▶ **DESCRIPTION OF THE TASK**: Once you find the line that contains "Task: Open the Tag List link", write out that line and every line after it to the end of the records, exactly and with nothing else.

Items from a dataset
----------

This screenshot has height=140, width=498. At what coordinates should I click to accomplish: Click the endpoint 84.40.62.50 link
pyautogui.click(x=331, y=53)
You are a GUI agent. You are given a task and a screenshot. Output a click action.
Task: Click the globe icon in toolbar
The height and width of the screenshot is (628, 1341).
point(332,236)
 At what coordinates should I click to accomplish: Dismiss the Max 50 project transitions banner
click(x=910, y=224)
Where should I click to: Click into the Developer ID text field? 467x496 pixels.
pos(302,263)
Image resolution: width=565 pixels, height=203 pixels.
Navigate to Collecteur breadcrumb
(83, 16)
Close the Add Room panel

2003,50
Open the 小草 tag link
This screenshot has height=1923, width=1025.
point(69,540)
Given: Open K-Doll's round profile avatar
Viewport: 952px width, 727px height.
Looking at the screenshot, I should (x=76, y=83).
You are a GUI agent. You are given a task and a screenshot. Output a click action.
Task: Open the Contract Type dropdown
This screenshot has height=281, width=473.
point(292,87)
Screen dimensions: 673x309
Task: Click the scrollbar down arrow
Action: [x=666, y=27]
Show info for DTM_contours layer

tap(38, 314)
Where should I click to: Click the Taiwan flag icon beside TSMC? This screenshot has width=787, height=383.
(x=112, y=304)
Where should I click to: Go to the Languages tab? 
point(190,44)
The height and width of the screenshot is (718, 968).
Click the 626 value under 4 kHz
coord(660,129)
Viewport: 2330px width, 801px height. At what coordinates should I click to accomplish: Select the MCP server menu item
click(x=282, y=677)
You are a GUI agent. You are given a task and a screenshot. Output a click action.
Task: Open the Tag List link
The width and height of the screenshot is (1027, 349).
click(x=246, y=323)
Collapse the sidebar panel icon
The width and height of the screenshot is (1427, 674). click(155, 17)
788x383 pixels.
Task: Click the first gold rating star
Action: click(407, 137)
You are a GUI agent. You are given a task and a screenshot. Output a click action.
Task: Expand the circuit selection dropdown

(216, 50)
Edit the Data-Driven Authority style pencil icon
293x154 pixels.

----------

▶ **ANSWER SECTION**:
Task: Open the Tag List link
The width and height of the screenshot is (1027, 349).
click(x=246, y=323)
Collapse the sidebar panel icon
The width and height of the screenshot is (1427, 674). click(155, 17)
788x383 pixels.
Task: Click the first gold rating star
Action: click(407, 137)
You are a GUI agent. You are given a task and a screenshot. Output a click action.
Task: Expand the circuit selection dropdown

(216, 50)
Edit the Data-Driven Authority style pencil icon
293x154 pixels.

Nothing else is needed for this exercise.